_Your assignment_
Whenever the word "will" occurs in a line of the material below, that line is counted. Report only the count.

**** Data for the task

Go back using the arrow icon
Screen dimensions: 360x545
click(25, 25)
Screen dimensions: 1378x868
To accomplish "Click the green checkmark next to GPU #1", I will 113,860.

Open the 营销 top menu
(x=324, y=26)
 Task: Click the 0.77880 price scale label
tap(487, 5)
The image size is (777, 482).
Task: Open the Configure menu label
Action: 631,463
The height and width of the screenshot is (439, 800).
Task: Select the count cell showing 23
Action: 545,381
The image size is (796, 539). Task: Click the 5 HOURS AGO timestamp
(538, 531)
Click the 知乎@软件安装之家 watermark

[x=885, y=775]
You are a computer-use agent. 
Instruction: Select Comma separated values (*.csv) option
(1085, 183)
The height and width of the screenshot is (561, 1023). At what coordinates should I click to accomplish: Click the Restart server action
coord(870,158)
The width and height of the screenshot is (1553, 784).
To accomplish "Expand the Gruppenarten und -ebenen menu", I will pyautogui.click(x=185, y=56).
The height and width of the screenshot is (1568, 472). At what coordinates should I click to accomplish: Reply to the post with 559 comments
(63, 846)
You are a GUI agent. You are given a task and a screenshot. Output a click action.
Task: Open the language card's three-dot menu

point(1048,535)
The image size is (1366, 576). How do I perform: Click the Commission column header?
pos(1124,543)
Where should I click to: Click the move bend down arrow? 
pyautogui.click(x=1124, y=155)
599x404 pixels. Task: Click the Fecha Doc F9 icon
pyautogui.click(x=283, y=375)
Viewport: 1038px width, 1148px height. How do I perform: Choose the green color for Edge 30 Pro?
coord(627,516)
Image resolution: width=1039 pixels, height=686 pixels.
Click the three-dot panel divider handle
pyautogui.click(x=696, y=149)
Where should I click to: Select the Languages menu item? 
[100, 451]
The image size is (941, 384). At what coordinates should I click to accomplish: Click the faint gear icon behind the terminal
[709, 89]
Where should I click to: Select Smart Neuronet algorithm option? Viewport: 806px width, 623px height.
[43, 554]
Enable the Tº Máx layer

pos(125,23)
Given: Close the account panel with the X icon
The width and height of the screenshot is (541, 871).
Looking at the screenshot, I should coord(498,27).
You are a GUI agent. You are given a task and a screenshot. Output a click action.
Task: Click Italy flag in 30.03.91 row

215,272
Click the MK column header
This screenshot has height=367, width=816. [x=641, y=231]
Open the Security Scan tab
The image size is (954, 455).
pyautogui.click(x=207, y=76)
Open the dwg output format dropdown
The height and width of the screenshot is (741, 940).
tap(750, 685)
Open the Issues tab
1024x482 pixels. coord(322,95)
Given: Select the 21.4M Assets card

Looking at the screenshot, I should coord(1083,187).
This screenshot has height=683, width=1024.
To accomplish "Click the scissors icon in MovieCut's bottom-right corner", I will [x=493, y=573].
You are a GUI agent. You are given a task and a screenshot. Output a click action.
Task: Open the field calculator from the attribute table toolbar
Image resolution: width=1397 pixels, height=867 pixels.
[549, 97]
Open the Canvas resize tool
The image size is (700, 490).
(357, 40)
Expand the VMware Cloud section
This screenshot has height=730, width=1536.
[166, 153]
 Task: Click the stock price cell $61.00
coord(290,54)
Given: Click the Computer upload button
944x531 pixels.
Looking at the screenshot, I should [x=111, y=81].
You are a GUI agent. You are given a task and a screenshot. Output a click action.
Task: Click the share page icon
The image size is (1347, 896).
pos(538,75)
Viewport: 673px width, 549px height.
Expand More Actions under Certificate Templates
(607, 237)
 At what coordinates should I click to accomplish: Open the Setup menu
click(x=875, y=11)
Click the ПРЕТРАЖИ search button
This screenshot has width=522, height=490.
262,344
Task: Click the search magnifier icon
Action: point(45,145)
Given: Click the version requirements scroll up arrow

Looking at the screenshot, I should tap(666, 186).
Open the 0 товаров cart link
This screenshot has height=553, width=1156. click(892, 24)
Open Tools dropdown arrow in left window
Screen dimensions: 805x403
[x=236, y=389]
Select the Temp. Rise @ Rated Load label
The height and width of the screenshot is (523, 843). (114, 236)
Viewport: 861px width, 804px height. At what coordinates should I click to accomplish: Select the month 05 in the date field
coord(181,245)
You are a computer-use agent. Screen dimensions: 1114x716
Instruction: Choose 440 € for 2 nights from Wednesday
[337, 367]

********

_Answer section_
3